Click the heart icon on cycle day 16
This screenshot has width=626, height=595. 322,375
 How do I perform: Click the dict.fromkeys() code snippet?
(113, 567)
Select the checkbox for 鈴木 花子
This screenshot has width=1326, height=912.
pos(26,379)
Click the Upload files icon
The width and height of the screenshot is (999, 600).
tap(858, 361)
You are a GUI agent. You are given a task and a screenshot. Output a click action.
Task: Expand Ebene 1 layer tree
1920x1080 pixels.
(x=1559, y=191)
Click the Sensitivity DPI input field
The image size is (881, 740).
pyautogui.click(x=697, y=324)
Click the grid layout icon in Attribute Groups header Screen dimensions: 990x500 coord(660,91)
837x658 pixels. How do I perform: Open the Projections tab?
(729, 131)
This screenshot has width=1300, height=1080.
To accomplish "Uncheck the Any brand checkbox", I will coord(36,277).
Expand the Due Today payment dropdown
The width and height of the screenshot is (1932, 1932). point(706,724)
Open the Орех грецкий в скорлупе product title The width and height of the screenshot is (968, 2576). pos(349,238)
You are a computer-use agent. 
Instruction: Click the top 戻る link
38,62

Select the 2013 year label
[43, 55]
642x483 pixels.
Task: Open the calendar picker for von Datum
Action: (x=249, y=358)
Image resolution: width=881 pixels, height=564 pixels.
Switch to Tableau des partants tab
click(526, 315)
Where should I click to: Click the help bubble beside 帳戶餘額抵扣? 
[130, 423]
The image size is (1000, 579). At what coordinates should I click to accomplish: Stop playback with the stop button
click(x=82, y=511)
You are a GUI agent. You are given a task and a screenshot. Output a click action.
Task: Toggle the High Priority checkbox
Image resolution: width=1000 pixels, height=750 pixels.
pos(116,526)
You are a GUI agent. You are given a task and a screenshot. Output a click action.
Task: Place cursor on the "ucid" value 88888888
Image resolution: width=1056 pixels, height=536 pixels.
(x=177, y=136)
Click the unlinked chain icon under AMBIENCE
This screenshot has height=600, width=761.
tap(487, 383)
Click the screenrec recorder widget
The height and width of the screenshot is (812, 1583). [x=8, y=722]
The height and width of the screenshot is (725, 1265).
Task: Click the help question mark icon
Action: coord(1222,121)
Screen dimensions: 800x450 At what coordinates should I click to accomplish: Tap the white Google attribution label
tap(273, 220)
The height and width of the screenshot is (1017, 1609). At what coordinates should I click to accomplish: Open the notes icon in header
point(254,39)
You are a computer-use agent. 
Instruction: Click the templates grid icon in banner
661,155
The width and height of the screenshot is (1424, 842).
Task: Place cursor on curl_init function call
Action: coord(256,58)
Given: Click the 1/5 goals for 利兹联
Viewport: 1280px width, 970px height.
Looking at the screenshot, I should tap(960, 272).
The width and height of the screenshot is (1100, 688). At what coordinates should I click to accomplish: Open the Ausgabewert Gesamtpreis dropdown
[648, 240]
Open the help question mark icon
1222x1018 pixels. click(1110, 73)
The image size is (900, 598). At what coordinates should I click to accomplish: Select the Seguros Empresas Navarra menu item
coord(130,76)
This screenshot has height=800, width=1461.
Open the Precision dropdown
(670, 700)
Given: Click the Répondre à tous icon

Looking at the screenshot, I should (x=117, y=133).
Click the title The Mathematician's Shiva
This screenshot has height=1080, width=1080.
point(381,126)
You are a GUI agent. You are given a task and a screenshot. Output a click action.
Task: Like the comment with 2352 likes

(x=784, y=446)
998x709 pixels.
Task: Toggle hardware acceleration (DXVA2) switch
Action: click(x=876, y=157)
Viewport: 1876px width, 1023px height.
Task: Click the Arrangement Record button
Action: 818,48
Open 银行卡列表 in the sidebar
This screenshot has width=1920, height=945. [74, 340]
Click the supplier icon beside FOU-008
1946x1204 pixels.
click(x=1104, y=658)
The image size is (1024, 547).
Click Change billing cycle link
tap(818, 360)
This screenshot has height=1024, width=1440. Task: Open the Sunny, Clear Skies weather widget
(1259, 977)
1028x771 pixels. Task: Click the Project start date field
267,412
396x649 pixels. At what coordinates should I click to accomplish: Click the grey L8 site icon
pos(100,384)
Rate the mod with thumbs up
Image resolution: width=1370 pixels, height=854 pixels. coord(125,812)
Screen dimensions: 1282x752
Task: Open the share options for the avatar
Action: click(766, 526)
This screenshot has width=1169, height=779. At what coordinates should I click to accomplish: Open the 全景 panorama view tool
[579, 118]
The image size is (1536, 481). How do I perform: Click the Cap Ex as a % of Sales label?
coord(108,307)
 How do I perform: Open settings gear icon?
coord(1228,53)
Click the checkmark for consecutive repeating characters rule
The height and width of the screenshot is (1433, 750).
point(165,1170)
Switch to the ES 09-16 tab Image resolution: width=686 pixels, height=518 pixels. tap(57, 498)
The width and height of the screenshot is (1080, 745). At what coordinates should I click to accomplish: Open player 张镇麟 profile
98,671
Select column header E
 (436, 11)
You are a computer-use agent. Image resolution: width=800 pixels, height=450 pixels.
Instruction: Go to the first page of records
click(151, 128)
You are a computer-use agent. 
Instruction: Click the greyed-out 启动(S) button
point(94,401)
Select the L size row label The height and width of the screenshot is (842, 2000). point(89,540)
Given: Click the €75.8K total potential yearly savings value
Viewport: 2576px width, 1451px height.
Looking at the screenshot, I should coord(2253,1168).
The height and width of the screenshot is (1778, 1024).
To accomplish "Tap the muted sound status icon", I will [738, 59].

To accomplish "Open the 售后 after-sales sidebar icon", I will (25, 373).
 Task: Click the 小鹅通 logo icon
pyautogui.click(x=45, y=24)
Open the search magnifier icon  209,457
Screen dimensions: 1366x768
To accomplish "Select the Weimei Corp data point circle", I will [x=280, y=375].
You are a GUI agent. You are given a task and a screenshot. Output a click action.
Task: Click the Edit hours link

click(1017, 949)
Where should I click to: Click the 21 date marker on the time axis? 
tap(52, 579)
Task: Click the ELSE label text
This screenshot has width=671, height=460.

**TASK DIRECTIONS**: Extract the full listing above without altering anything.

**ANSWER SECTION**:
Click the heart icon on cycle day 16
This screenshot has width=626, height=595. 322,375
 How do I perform: Click the dict.fromkeys() code snippet?
(113, 567)
Select the checkbox for 鈴木 花子
This screenshot has width=1326, height=912.
pos(26,379)
Click the Upload files icon
The width and height of the screenshot is (999, 600).
tap(858, 361)
You are a GUI agent. You are given a task and a screenshot. Output a click action.
Task: Expand Ebene 1 layer tree
1920x1080 pixels.
(x=1559, y=191)
Click the Sensitivity DPI input field
The image size is (881, 740).
pyautogui.click(x=697, y=324)
Click the grid layout icon in Attribute Groups header Screen dimensions: 990x500 coord(660,91)
837x658 pixels. How do I perform: Open the Projections tab?
(729, 131)
This screenshot has width=1300, height=1080.
To accomplish "Uncheck the Any brand checkbox", I will coord(36,277).
Expand the Due Today payment dropdown
The width and height of the screenshot is (1932, 1932). point(706,724)
Open the Орех грецкий в скорлупе product title The width and height of the screenshot is (968, 2576). pos(349,238)
You are a computer-use agent. 
Instruction: Click the top 戻る link
38,62

Select the 2013 year label
[43, 55]
642x483 pixels.
Task: Open the calendar picker for von Datum
Action: (x=249, y=358)
Image resolution: width=881 pixels, height=564 pixels.
Switch to Tableau des partants tab
click(526, 315)
Where should I click to: Click the help bubble beside 帳戶餘額抵扣? 
[130, 423]
The image size is (1000, 579). At what coordinates should I click to accomplish: Stop playback with the stop button
click(x=82, y=511)
You are a GUI agent. You are given a task and a screenshot. Output a click action.
Task: Toggle the High Priority checkbox
Image resolution: width=1000 pixels, height=750 pixels.
pos(116,526)
You are a GUI agent. You are given a task and a screenshot. Output a click action.
Task: Place cursor on the "ucid" value 88888888
Image resolution: width=1056 pixels, height=536 pixels.
(x=177, y=136)
Click the unlinked chain icon under AMBIENCE
This screenshot has height=600, width=761.
tap(487, 383)
Click the screenrec recorder widget
The height and width of the screenshot is (812, 1583). [x=8, y=722]
The height and width of the screenshot is (725, 1265).
Task: Click the help question mark icon
Action: coord(1222,121)
Screen dimensions: 800x450 At what coordinates should I click to accomplish: Tap the white Google attribution label
tap(273, 220)
The height and width of the screenshot is (1017, 1609). At what coordinates should I click to accomplish: Open the notes icon in header
point(254,39)
You are a computer-use agent. 
Instruction: Click the templates grid icon in banner
661,155
The width and height of the screenshot is (1424, 842).
Task: Place cursor on curl_init function call
Action: coord(256,58)
Given: Click the 1/5 goals for 利兹联
Viewport: 1280px width, 970px height.
Looking at the screenshot, I should tap(960, 272).
The width and height of the screenshot is (1100, 688). At what coordinates should I click to accomplish: Open the Ausgabewert Gesamtpreis dropdown
[648, 240]
Open the help question mark icon
1222x1018 pixels. click(1110, 73)
The image size is (900, 598). At what coordinates should I click to accomplish: Select the Seguros Empresas Navarra menu item
coord(130,76)
This screenshot has height=800, width=1461.
Open the Precision dropdown
(670, 700)
Given: Click the Répondre à tous icon

Looking at the screenshot, I should (x=117, y=133).
Click the title The Mathematician's Shiva
This screenshot has height=1080, width=1080.
point(381,126)
You are a GUI agent. You are given a task and a screenshot. Output a click action.
Task: Like the comment with 2352 likes

(x=784, y=446)
998x709 pixels.
Task: Toggle hardware acceleration (DXVA2) switch
Action: click(x=876, y=157)
Viewport: 1876px width, 1023px height.
Task: Click the Arrangement Record button
Action: 818,48
Open 银行卡列表 in the sidebar
This screenshot has width=1920, height=945. [74, 340]
Click the supplier icon beside FOU-008
1946x1204 pixels.
click(x=1104, y=658)
The image size is (1024, 547).
Click Change billing cycle link
tap(818, 360)
This screenshot has height=1024, width=1440. Task: Open the Sunny, Clear Skies weather widget
(1259, 977)
1028x771 pixels. Task: Click the Project start date field
267,412
396x649 pixels. At what coordinates should I click to accomplish: Click the grey L8 site icon
pos(100,384)
Rate the mod with thumbs up
Image resolution: width=1370 pixels, height=854 pixels. coord(125,812)
Screen dimensions: 1282x752
Task: Open the share options for the avatar
Action: click(766, 526)
This screenshot has width=1169, height=779. At what coordinates should I click to accomplish: Open the 全景 panorama view tool
[579, 118]
The image size is (1536, 481). How do I perform: Click the Cap Ex as a % of Sales label?
coord(108,307)
 How do I perform: Open settings gear icon?
coord(1228,53)
Click the checkmark for consecutive repeating characters rule
The height and width of the screenshot is (1433, 750).
point(165,1170)
Switch to the ES 09-16 tab Image resolution: width=686 pixels, height=518 pixels. tap(57, 498)
The width and height of the screenshot is (1080, 745). At what coordinates should I click to accomplish: Open player 张镇麟 profile
98,671
Select column header E
 (436, 11)
You are a computer-use agent. Image resolution: width=800 pixels, height=450 pixels.
Instruction: Go to the first page of records
click(151, 128)
You are a computer-use agent. 
Instruction: Click the greyed-out 启动(S) button
point(94,401)
Select the L size row label The height and width of the screenshot is (842, 2000). point(89,540)
Given: Click the €75.8K total potential yearly savings value
Viewport: 2576px width, 1451px height.
Looking at the screenshot, I should coord(2253,1168).
The height and width of the screenshot is (1778, 1024).
To accomplish "Tap the muted sound status icon", I will [738, 59].

To accomplish "Open the 售后 after-sales sidebar icon", I will (25, 373).
 Task: Click the 小鹅通 logo icon
pyautogui.click(x=45, y=24)
Open the search magnifier icon  209,457
Screen dimensions: 1366x768
To accomplish "Select the Weimei Corp data point circle", I will [x=280, y=375].
You are a GUI agent. You are given a task and a screenshot. Output a click action.
Task: Click the Edit hours link

click(1017, 949)
Where should I click to: Click the 21 date marker on the time axis? 
tap(52, 579)
Task: Click the ELSE label text
This screenshot has width=671, height=460.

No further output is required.